The flying car is the most “OOH LOOK THE FUTURE” thing in the world. Making a film and want to make it clear it’s set in the future? Stick a flying car in there and everyone goes “OOH LOOK THE FUTURE”. It’s ace, right, because it’s a car, yeah, but it flies. The flying car. Ooh, the future.
But not the distant future, not any more.
The flying car is more like the just-beyond-immediate future, as the road-legal Terrafugia Transition launches next month. There’s a twist, kind of: rather than being a car that happens to fly, the Transition is more like a small plane that converts into a road-legal vehicle by folding the wings away, and as such you’ll need a pilot’s licence to fly it. It’s arguably not so much a flying car as a driveable aeroplane, but let’s be honest, that sounds way less exciting.

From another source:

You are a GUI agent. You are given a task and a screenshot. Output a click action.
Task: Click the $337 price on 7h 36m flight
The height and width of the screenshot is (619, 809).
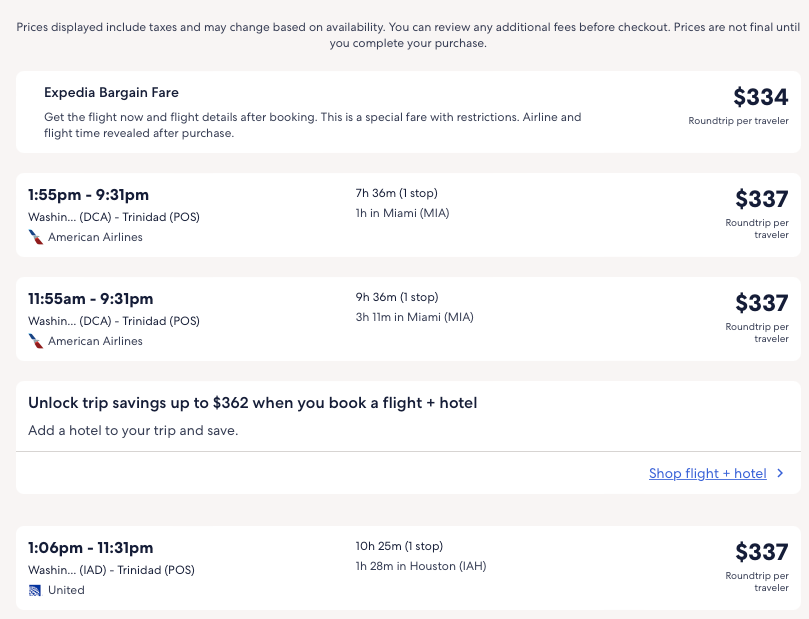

The other twist: while the prototypes and 3D visualisations the company has brought out over the past few years (this has been, as you might expect, a long-gestating project) have all looked sleek with boss-ass colour schemes like the top image, the reality is the sliiiiiiightly dumpier, sliiiightly bubble-like thing above. However, Terrafugia is owned by the Geely Holding Group, who also own Lotus and Volvo, so are no strangers to rad-looking cars.
The idea is that private pilots could keep the plane in their garage at home. It’s perfect if, say, you live a few miles from a small airfield, work a few miles from another small airfield, and are sick of either driving for ages and ages or paying a fortune to store your small (but still wide) commuter plane in the airfield’s hangars. And who amongst us does that not apply to, really? Three percent?
There are no price details for the Transition at present, and one suspects it might be a case of “if you have to ask…”, but Terrafugia’s website offers the opportunity to reserve one. Well, it sort of does - the link seems to be a bit broken. When it works again, we might as well all apply, right? They might turn around and go “Oh, guys, it’s eighty quid,” and everyone who didn’t put their name down will feel like such an idiot.